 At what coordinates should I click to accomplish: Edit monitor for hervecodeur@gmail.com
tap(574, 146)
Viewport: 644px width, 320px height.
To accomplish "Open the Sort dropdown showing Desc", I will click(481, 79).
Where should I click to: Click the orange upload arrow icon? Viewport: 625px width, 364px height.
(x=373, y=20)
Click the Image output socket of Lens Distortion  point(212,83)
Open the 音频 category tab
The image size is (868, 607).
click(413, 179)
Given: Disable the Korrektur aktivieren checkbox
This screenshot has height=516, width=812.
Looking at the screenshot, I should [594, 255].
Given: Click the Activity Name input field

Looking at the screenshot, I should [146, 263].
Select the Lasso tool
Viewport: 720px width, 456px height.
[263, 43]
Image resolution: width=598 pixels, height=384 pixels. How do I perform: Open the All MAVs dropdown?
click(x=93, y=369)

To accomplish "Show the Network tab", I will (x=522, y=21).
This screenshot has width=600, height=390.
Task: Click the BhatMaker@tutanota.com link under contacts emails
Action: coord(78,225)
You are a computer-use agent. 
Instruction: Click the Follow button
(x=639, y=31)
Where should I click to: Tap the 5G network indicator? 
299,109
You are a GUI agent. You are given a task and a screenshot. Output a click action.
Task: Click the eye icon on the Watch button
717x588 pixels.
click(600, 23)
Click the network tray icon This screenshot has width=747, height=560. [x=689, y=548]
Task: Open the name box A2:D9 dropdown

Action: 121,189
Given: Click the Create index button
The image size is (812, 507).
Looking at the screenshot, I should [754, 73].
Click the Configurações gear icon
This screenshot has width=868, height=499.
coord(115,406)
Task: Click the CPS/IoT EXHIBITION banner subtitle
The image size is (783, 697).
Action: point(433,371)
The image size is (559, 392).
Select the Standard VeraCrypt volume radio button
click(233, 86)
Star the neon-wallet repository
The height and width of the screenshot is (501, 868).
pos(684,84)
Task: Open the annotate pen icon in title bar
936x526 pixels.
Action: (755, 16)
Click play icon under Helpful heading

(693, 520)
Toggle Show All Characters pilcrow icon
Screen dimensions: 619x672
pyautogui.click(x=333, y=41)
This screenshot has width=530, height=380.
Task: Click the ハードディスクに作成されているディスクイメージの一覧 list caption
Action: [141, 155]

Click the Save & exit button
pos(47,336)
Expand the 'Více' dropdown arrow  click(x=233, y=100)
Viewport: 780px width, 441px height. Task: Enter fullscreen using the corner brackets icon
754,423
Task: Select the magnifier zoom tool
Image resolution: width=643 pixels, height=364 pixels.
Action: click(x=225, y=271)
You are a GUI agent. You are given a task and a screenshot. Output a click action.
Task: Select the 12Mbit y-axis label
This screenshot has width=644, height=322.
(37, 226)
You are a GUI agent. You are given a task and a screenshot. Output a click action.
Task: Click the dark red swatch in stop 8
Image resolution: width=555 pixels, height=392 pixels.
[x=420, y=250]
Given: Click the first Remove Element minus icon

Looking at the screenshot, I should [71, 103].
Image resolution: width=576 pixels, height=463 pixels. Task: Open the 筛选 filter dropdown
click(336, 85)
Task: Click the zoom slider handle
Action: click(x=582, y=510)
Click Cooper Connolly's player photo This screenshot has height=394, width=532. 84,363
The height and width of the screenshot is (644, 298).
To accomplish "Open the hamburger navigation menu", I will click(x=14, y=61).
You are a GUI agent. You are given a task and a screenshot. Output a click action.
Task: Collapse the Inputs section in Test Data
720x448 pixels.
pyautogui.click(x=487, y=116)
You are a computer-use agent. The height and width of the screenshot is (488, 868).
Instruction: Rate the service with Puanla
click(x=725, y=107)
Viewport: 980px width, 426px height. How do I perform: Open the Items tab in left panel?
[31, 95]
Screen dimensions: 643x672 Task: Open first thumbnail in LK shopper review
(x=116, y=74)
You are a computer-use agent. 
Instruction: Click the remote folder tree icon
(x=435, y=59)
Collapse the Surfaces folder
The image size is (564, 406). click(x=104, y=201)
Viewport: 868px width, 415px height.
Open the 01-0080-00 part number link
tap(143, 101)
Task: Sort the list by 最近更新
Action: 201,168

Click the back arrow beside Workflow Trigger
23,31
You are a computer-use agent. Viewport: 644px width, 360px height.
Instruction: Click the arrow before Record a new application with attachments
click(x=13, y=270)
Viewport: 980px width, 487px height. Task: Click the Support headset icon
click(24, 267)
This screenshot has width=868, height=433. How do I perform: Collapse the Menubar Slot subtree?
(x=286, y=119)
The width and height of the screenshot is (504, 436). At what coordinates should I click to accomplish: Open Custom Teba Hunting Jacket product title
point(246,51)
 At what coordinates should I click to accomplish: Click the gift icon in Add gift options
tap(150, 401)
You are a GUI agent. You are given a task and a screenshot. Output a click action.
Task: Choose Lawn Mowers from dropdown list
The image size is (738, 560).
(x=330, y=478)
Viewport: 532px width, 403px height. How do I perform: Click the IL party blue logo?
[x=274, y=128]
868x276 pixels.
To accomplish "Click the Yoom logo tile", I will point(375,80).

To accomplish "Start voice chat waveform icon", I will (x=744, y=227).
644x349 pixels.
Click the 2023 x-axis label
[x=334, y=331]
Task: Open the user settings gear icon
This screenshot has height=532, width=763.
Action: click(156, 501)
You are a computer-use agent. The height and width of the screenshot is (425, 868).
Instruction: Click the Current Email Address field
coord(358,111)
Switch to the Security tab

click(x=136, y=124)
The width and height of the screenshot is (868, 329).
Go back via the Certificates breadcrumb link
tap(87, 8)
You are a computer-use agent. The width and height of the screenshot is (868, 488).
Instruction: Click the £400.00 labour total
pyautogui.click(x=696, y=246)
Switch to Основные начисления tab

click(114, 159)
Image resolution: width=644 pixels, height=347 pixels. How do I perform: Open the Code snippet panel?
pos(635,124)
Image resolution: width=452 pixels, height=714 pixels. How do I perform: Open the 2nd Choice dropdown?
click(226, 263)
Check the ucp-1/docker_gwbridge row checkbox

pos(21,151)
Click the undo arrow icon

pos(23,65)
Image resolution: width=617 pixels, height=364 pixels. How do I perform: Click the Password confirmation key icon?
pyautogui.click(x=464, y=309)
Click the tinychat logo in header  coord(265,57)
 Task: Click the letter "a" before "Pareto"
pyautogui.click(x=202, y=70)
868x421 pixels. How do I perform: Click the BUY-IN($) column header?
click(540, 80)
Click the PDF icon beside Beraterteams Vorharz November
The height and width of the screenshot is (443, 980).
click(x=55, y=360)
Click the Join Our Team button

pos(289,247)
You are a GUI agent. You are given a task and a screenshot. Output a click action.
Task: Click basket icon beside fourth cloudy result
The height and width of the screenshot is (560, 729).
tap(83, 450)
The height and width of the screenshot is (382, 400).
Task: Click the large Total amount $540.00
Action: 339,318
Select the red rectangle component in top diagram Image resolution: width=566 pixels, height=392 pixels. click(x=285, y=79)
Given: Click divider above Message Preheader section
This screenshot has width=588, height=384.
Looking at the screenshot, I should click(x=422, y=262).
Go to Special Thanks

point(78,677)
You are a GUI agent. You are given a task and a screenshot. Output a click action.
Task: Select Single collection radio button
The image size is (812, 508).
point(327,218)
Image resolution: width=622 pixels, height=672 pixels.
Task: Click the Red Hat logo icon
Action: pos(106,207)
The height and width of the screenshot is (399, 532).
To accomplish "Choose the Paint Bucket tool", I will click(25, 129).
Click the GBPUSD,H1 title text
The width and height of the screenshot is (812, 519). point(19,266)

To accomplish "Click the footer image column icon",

------------

Problem description:
An exact repeat of the whole listing above is needed; write it out now.

Exercise result:
 At what coordinates should I click to accomplish: Edit monitor for hervecodeur@gmail.com
tap(574, 146)
Viewport: 644px width, 320px height.
To accomplish "Open the Sort dropdown showing Desc", I will click(481, 79).
Where should I click to: Click the orange upload arrow icon? Viewport: 625px width, 364px height.
(x=373, y=20)
Click the Image output socket of Lens Distortion  point(212,83)
Open the 音频 category tab
The image size is (868, 607).
click(413, 179)
Given: Disable the Korrektur aktivieren checkbox
This screenshot has height=516, width=812.
Looking at the screenshot, I should [594, 255].
Given: Click the Activity Name input field

Looking at the screenshot, I should [146, 263].
Select the Lasso tool
Viewport: 720px width, 456px height.
[263, 43]
Image resolution: width=598 pixels, height=384 pixels. How do I perform: Open the All MAVs dropdown?
click(x=93, y=369)

To accomplish "Show the Network tab", I will (x=522, y=21).
This screenshot has width=600, height=390.
Task: Click the BhatMaker@tutanota.com link under contacts emails
Action: coord(78,225)
You are a computer-use agent. 
Instruction: Click the Follow button
(x=639, y=31)
Where should I click to: Tap the 5G network indicator? 
299,109
You are a GUI agent. You are given a task and a screenshot. Output a click action.
Task: Click the eye icon on the Watch button
717x588 pixels.
click(600, 23)
Click the network tray icon This screenshot has width=747, height=560. [x=689, y=548]
Task: Open the name box A2:D9 dropdown

Action: 121,189
Given: Click the Create index button
The image size is (812, 507).
Looking at the screenshot, I should [754, 73].
Click the Configurações gear icon
This screenshot has width=868, height=499.
coord(115,406)
Task: Click the CPS/IoT EXHIBITION banner subtitle
The image size is (783, 697).
Action: point(433,371)
The image size is (559, 392).
Select the Standard VeraCrypt volume radio button
click(233, 86)
Star the neon-wallet repository
The height and width of the screenshot is (501, 868).
pos(684,84)
Task: Open the annotate pen icon in title bar
936x526 pixels.
Action: (755, 16)
Click play icon under Helpful heading

(693, 520)
Toggle Show All Characters pilcrow icon
Screen dimensions: 619x672
pyautogui.click(x=333, y=41)
This screenshot has width=530, height=380.
Task: Click the ハードディスクに作成されているディスクイメージの一覧 list caption
Action: [141, 155]

Click the Save & exit button
pos(47,336)
Expand the 'Více' dropdown arrow  click(x=233, y=100)
Viewport: 780px width, 441px height. Task: Enter fullscreen using the corner brackets icon
754,423
Task: Select the magnifier zoom tool
Image resolution: width=643 pixels, height=364 pixels.
Action: click(x=225, y=271)
You are a GUI agent. You are given a task and a screenshot. Output a click action.
Task: Select the 12Mbit y-axis label
This screenshot has width=644, height=322.
(37, 226)
You are a GUI agent. You are given a task and a screenshot. Output a click action.
Task: Click the dark red swatch in stop 8
Image resolution: width=555 pixels, height=392 pixels.
[x=420, y=250]
Given: Click the first Remove Element minus icon

Looking at the screenshot, I should [71, 103].
Image resolution: width=576 pixels, height=463 pixels. Task: Open the 筛选 filter dropdown
click(336, 85)
Task: Click the zoom slider handle
Action: click(x=582, y=510)
Click Cooper Connolly's player photo This screenshot has height=394, width=532. 84,363
The height and width of the screenshot is (644, 298).
To accomplish "Open the hamburger navigation menu", I will click(x=14, y=61).
You are a GUI agent. You are given a task and a screenshot. Output a click action.
Task: Collapse the Inputs section in Test Data
720x448 pixels.
pyautogui.click(x=487, y=116)
You are a computer-use agent. The height and width of the screenshot is (488, 868).
Instruction: Rate the service with Puanla
click(x=725, y=107)
Viewport: 980px width, 426px height. How do I perform: Open the Items tab in left panel?
[31, 95]
Screen dimensions: 643x672 Task: Open first thumbnail in LK shopper review
(x=116, y=74)
You are a computer-use agent. 
Instruction: Click the remote folder tree icon
(x=435, y=59)
Collapse the Surfaces folder
The image size is (564, 406). click(x=104, y=201)
Viewport: 868px width, 415px height.
Open the 01-0080-00 part number link
tap(143, 101)
Task: Sort the list by 最近更新
Action: 201,168

Click the back arrow beside Workflow Trigger
23,31
You are a computer-use agent. Viewport: 644px width, 360px height.
Instruction: Click the arrow before Record a new application with attachments
click(x=13, y=270)
Viewport: 980px width, 487px height. Task: Click the Support headset icon
click(24, 267)
This screenshot has width=868, height=433. How do I perform: Collapse the Menubar Slot subtree?
(x=286, y=119)
The width and height of the screenshot is (504, 436). At what coordinates should I click to accomplish: Open Custom Teba Hunting Jacket product title
point(246,51)
 At what coordinates should I click to accomplish: Click the gift icon in Add gift options
tap(150, 401)
You are a GUI agent. You are given a task and a screenshot. Output a click action.
Task: Choose Lawn Mowers from dropdown list
The image size is (738, 560).
(x=330, y=478)
Viewport: 532px width, 403px height. How do I perform: Click the IL party blue logo?
[x=274, y=128]
868x276 pixels.
To accomplish "Click the Yoom logo tile", I will point(375,80).

To accomplish "Start voice chat waveform icon", I will (x=744, y=227).
644x349 pixels.
Click the 2023 x-axis label
[x=334, y=331]
Task: Open the user settings gear icon
This screenshot has height=532, width=763.
Action: click(156, 501)
You are a computer-use agent. The height and width of the screenshot is (425, 868).
Instruction: Click the Current Email Address field
coord(358,111)
Switch to the Security tab

click(x=136, y=124)
The width and height of the screenshot is (868, 329).
Go back via the Certificates breadcrumb link
tap(87, 8)
You are a computer-use agent. The width and height of the screenshot is (868, 488).
Instruction: Click the £400.00 labour total
pyautogui.click(x=696, y=246)
Switch to Основные начисления tab

click(114, 159)
Image resolution: width=644 pixels, height=347 pixels. How do I perform: Open the Code snippet panel?
pos(635,124)
Image resolution: width=452 pixels, height=714 pixels. How do I perform: Open the 2nd Choice dropdown?
click(226, 263)
Check the ucp-1/docker_gwbridge row checkbox

pos(21,151)
Click the undo arrow icon

pos(23,65)
Image resolution: width=617 pixels, height=364 pixels. How do I perform: Click the Password confirmation key icon?
pyautogui.click(x=464, y=309)
Click the tinychat logo in header  coord(265,57)
 Task: Click the letter "a" before "Pareto"
pyautogui.click(x=202, y=70)
868x421 pixels. How do I perform: Click the BUY-IN($) column header?
click(540, 80)
Click the PDF icon beside Beraterteams Vorharz November
The height and width of the screenshot is (443, 980).
click(x=55, y=360)
Click the Join Our Team button

pos(289,247)
You are a GUI agent. You are given a task and a screenshot. Output a click action.
Task: Click basket icon beside fourth cloudy result
The height and width of the screenshot is (560, 729).
tap(83, 450)
The height and width of the screenshot is (382, 400).
Task: Click the large Total amount $540.00
Action: 339,318
Select the red rectangle component in top diagram Image resolution: width=566 pixels, height=392 pixels. click(x=285, y=79)
Given: Click divider above Message Preheader section
This screenshot has width=588, height=384.
Looking at the screenshot, I should click(x=422, y=262).
Go to Special Thanks

point(78,677)
You are a GUI agent. You are given a task and a screenshot. Output a click action.
Task: Select Single collection radio button
The image size is (812, 508).
point(327,218)
Image resolution: width=622 pixels, height=672 pixels.
Task: Click the Red Hat logo icon
Action: pos(106,207)
The height and width of the screenshot is (399, 532).
To accomplish "Choose the Paint Bucket tool", I will click(25, 129).
Click the GBPUSD,H1 title text
The width and height of the screenshot is (812, 519). point(19,266)

To accomplish "Click the footer image column icon",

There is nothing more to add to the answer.